- _EXERCISES TO COMPLETE_:
**1.** In the hyper2 excerpt below, what does the likelihood calculation include that keeps the total probability from being pinned to 1?
**2.** Resume the hyper2 excerpt below, starting right after its last sentence.

- _TEXT EXCERPT_:
########
In RobinHankin/hyper2: The Hyperdirichlet Distribution, Mark 2

knitr::opts_chunk$set(echo = TRUE)
library("hyper2")
library("partitions")

knitr::include_graphics(system.file("help/figures/hyper2.png", package = "hyper2"))

To cite the hyper2 package in publications, please use @hankin2017_rmd. Here we will sum probabilities across a sample space and verify that the total is constant. In theory the sum of the probabilities of all members of the sample space is 1, but in practice [and certainly in hyper2 idiom], the likelihood calculation includes an indeterminate constant which means that all we can say is that the total probability is not a function of the parameters of the distribution.
########
- _DATA SECTION_:
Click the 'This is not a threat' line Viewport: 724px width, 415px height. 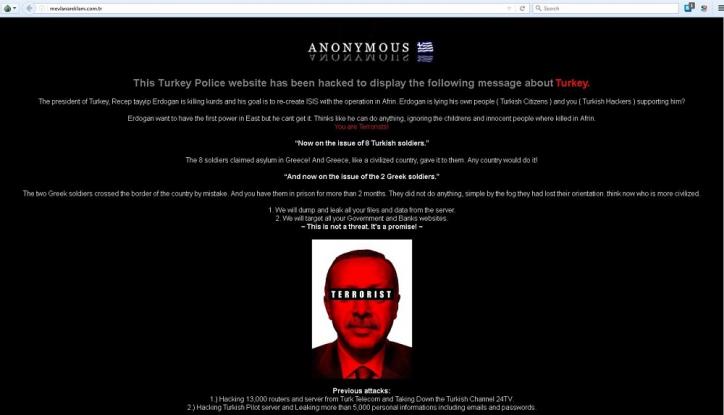point(362,227)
########
- _RESPONSES TO THE TASKS_:
**1.** An indeterminate constant.

**2.**
Here I present some relatively informal and unstructured thoughts on this issue from a numerical and hyper2 perspective.

M <- apply(partitions::multiset(c(1,1,2,2,3)),2,function(x){letters[x]})
colnames(M) <- rep("",ncol(M))   # tidier and more compact appearance
M <- noquote(M)
M

Above, we use multiset() to enumerate the sample space of five competitors comprising two twins denoted a, two twins denoted b, and a singleton c. This document discusses the issue of whether the twins are identical twins and hence indistinguishable. Matrix M has ${5\choose2\,2\,1}=30$ columns, one per possible result. We will calculate the likelihood of each column and sum them to get the probability of observing any one of the 30 order statistics [the observations are mutually exclusive, so $\operatorname{Prob}\left(x_1\cup\cdots\cup x_n\right) = \operatorname{Prob}\left(x_1\right)+\cdots +\operatorname{Prob}\left(x_n\right)$]:

tfun <- function(help,strength,M){
  out <- 0
  for(i in seq_len(ncol(M))){
     vec <- M[,i]
     out <- out +
       loglik(strength,cheering3(v=vec,e=c(a=1,b=2,c=3),help=help),log=FALSE)
  }
  return(out)
}

print(tfun(help=(1:3)/10, strength= c(a=0.1,b=0.3,c=0.6),M))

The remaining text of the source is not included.